Need For Efficiency In Health Care Leads To New Deals

Costs in the health care industry are sure to come under intense scrutiny no matter who becomes president, and buyout pros targeting the sector are trying to tailor their investments accordingly.

A common strategy is to find companies whose products and services can help health care providers streamline their operations and boost their efficiency. Recent examples include Apax Partners‘s April purchase of TriZetto Group Inc., a Newport Beach, Calif.-based developer of administrative software for the health care industry, and Water Street Healthcare Partners‘s October acquisition of HealthPlan Holdings Inc., a technology and services provider for managed care companies. Other areas of health care drawing interest from buyout shops include home nursing and dialysis, and low-technology medical products and devices.

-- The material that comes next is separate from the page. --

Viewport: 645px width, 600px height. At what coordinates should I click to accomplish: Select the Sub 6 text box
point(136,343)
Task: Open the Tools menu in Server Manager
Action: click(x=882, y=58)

“We’re convinced that health care will be under scrutiny to eliminate waste and perceived waste,” especially those companies that rely on reimbursements from Medicare, said Bela Szigethy, co-CEO of The Riverside Company, who recently huddled with his health care team to discuss its strategy in the sector. Riverside, which aims to invest about 15 percent to 20 percent of its fund in health care, is targeting information technology companies, companies that can handle a hospital’s laboratory services and other vital chores, and companies that supply low-technology products and devices.

In February, MTS Health Investors LLC bought HealthHelp Inc. with an eye toward helping managed care companies reduce their imaging and radiation costs by eliminating unnecessary procedures while raising safety and quality standards, said Curtis Lane, senior managing director. “The more you can diagnose things early, the more you can save money for the system,” said Lane, who has been giving presentations to his limited partners on how a McCain or Obama administration could impact health care spending. MTS Health Investors is also interested in home nursing, dialysis, and health care IT, among other sectors.

As a mezzanine and senior lender, Golub Capital is especially interested in health care companies that provide necessary services and products, such as syringes, bags and tubing, as well as ones that help health care providers lower costs, said Stefano Robertson, principal. Last week, it helped to finance MTS Health Investors’s acquisition of DNA Diagnostics Center Inc., a company that provides DNA testing for paternity tests.

Golub Capital is also keeping an eye on reimbursement changes. For example, as of Oct. 1 the Centers for Medicare & Medicaid Services, the federal agency that administers Medicare and works with states to administer Medicaid, stopped paying hospitals for the treatment of “reasonably preventable” errors, such as falls or infections patients get from catheters. Hypothetically, a company that helped a hospital avoid these costs would make for an attractive investment. “If a company has a product that facilitates hospitals and doctors to avoid those types of infections, then that has a strong revenue driver,” Robertson said.

Health care markets that buyout shops are avoiding include nursing homes, because they are primarily reimbursed through Medicaid and because their real estate values are declining; durable medical equipment that hospitals can put off buying; and acute care hospitals, because they are at risk of Medicare cuts while already having razor-thin EBITDA margins.